Ask HN: Can a sysadmin switch into (full-time) programming? - CrLf

I've been a sysadmin for 10 years now. I started while still in college (computer science/engineering) and when I moved to the private sector, I ended up being a developer for only about 8 months before quickly being pushed into doing more and more systems administration and less and less actual programming.<p>I love programming and there are plenty of opportunities to code as part of a sysadmin's job. I try to keep up with programming-related news, have my own small programming hacks on the side and, sometimes, like to sharpen my algorithmic skills with Project Euler-like problems.<p>Although right now I don't see myself looking at the same code base day after day, I sometimes wonder if I could still switch back into a programming job if I really wanted to.<p>So, what do you people think? Can a systems administrator really go back into programming? What would he need to (re)learn and what skills would he need to prove himself worthy?
======
thirdstation
> Can a systems administrator really go back into programming? Of course. You
> could start by availing yourself of the many opportunities to program as
> part of your sysadmin job. That will give you plenty of practice and a
> portfolio of useful tool you've built.

You probably know some devs at your current employer so, talk to them and see
if there are any opportunities coming up. Or, you could find a new job at a
smaller company or startup where sysadmin skills would come in handy.

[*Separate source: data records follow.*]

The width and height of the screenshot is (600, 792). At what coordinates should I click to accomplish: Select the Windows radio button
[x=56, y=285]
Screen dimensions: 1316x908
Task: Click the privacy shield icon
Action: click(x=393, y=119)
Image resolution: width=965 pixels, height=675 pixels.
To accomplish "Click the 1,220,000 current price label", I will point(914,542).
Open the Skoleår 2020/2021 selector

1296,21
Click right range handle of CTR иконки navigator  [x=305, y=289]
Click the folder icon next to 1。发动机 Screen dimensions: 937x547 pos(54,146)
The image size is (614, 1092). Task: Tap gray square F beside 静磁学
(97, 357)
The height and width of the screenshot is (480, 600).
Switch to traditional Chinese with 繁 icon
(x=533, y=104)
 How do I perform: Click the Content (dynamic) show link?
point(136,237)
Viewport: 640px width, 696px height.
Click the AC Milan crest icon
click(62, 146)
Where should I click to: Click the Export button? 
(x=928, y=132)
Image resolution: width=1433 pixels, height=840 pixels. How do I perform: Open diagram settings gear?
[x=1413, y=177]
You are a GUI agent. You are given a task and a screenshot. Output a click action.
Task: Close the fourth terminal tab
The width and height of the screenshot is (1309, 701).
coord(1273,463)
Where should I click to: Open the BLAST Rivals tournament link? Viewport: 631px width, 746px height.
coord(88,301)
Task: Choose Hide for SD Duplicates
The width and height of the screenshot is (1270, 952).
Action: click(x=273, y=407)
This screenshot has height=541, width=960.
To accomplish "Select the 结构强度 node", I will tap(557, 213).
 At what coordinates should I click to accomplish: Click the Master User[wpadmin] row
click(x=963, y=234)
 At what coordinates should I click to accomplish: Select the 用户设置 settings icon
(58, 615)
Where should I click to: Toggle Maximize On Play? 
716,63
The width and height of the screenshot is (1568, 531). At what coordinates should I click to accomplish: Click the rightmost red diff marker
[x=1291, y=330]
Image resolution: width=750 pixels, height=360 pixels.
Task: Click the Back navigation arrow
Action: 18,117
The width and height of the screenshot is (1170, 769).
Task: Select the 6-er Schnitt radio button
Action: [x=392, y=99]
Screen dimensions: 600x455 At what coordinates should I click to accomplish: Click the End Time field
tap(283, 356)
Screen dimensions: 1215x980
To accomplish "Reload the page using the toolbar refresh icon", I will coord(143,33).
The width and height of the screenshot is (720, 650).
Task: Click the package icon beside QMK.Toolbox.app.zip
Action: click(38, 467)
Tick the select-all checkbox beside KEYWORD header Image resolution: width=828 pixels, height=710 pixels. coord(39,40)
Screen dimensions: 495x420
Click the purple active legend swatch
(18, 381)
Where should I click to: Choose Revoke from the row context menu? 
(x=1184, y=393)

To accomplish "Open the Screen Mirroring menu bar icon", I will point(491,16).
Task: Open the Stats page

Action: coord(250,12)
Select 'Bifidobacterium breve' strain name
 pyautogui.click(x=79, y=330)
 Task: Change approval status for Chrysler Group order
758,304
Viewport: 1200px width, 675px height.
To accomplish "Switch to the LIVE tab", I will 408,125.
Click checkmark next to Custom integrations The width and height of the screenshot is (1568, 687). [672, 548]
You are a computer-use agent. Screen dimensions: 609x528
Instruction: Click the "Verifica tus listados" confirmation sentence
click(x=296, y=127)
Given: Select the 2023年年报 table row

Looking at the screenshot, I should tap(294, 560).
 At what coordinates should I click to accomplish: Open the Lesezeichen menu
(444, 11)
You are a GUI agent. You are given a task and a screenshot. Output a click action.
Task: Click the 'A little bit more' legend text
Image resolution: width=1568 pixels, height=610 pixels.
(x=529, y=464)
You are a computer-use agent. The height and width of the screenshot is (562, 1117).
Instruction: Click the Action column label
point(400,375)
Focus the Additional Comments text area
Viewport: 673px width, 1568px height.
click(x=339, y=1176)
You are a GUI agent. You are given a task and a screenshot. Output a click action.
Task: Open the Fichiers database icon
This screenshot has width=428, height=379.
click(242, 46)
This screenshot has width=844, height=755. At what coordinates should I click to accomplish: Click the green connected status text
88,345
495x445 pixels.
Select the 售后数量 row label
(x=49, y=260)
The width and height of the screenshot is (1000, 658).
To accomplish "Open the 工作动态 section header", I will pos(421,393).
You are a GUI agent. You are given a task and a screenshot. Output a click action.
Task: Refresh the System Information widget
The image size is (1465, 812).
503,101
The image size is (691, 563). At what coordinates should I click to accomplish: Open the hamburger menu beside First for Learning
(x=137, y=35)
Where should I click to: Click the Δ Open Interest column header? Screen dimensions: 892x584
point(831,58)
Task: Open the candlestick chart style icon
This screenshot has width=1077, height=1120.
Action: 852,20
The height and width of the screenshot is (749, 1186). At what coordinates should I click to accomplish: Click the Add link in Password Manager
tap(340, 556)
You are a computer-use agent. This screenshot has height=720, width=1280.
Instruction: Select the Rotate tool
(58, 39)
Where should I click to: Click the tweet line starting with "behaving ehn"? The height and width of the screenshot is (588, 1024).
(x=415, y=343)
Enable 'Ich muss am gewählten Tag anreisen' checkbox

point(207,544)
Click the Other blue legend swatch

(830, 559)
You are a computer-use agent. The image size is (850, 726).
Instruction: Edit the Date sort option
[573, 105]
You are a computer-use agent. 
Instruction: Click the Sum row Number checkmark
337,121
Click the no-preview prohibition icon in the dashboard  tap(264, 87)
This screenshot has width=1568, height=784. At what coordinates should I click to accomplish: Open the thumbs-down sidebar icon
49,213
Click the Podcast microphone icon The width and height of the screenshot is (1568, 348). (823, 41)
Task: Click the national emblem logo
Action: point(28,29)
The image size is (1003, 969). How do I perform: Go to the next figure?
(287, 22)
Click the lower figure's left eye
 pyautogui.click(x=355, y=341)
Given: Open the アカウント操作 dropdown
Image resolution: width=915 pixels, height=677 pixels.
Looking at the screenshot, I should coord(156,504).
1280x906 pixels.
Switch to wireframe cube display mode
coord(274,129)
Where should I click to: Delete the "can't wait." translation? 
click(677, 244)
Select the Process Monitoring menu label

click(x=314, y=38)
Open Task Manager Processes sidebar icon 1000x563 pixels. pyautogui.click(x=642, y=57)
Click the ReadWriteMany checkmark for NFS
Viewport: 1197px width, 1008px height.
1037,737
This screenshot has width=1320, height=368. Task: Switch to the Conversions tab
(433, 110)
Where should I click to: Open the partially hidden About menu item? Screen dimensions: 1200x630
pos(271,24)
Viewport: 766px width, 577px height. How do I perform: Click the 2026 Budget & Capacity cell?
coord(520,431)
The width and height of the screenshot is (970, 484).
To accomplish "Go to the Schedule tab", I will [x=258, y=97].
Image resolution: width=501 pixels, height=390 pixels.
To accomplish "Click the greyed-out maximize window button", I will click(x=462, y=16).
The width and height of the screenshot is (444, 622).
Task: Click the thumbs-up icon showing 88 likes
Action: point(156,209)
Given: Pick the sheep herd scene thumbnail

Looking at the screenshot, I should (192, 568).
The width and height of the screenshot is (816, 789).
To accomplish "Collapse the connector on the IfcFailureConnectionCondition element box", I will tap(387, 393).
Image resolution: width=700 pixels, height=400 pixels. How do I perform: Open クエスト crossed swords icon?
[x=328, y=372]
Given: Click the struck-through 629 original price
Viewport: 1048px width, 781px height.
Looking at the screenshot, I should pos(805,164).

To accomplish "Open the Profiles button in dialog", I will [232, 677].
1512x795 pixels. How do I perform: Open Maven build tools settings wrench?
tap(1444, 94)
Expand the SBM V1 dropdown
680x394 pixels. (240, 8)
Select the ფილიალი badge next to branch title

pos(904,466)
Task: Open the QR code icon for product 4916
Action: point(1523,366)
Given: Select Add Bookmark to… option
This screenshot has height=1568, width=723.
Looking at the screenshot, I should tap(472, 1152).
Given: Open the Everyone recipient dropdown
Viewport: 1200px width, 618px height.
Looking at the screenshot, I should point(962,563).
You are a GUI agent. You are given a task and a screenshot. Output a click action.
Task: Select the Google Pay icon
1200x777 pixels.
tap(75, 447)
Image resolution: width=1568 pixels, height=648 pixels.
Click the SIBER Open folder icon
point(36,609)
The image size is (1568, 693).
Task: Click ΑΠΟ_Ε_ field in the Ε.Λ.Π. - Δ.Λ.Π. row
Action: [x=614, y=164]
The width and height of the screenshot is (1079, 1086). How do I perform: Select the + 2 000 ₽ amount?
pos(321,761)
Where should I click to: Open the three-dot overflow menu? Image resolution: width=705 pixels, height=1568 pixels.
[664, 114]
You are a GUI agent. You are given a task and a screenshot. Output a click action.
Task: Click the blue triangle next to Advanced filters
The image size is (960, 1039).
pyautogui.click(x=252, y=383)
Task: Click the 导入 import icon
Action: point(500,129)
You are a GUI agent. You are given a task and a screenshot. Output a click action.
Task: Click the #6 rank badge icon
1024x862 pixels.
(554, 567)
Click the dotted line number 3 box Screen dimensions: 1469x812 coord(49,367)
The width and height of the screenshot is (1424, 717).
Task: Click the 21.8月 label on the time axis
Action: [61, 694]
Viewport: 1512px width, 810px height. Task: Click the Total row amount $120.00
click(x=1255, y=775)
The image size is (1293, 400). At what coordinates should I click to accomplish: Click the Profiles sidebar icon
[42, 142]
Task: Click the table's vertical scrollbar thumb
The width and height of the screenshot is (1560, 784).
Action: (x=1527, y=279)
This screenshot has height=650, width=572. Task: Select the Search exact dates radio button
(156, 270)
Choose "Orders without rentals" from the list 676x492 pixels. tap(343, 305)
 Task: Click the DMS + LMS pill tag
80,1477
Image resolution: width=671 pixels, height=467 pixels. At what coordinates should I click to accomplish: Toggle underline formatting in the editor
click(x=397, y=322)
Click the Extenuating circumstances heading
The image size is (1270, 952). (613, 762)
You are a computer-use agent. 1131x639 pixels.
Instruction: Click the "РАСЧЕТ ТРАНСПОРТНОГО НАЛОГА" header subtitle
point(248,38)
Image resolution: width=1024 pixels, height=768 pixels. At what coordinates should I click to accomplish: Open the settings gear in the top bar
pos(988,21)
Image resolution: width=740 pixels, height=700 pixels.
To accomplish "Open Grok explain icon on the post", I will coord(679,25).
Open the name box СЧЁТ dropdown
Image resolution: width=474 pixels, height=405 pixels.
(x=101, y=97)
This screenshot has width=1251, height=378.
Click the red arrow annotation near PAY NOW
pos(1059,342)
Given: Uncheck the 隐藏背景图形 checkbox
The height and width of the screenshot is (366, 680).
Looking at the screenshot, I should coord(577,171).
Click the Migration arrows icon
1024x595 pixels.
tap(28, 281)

Most of all, have a clear reason why you want to become a developer. Mine was
(and still is) that I'd rather build products than babysit them. I was a full-
time sysadmin before and during grad school (CS). Now I do programming and
sysadmin, plus other soft skills like proj mgmt.

A great benefit to being a sysadmin is that you can talk to other sysadmins
and get stuff done.

------
relaunched
You totally can. If you are a constant scripter, find ways in introduce
technology that'll get you more involved with development. Are you a perl /
linux program master? Switch to doing some administrative chores in python,
from the command line. It'll be clunky and take way longer, but gives you an
excuse to learn syntax and libraries.

Then, when you are comfortable with the syntax, use your free to time read
projects / books and do side projects to get your skills up. When you feel
comfortable, get into dev ops. At most companies, that means people that can
write code and do their own sysadmin work.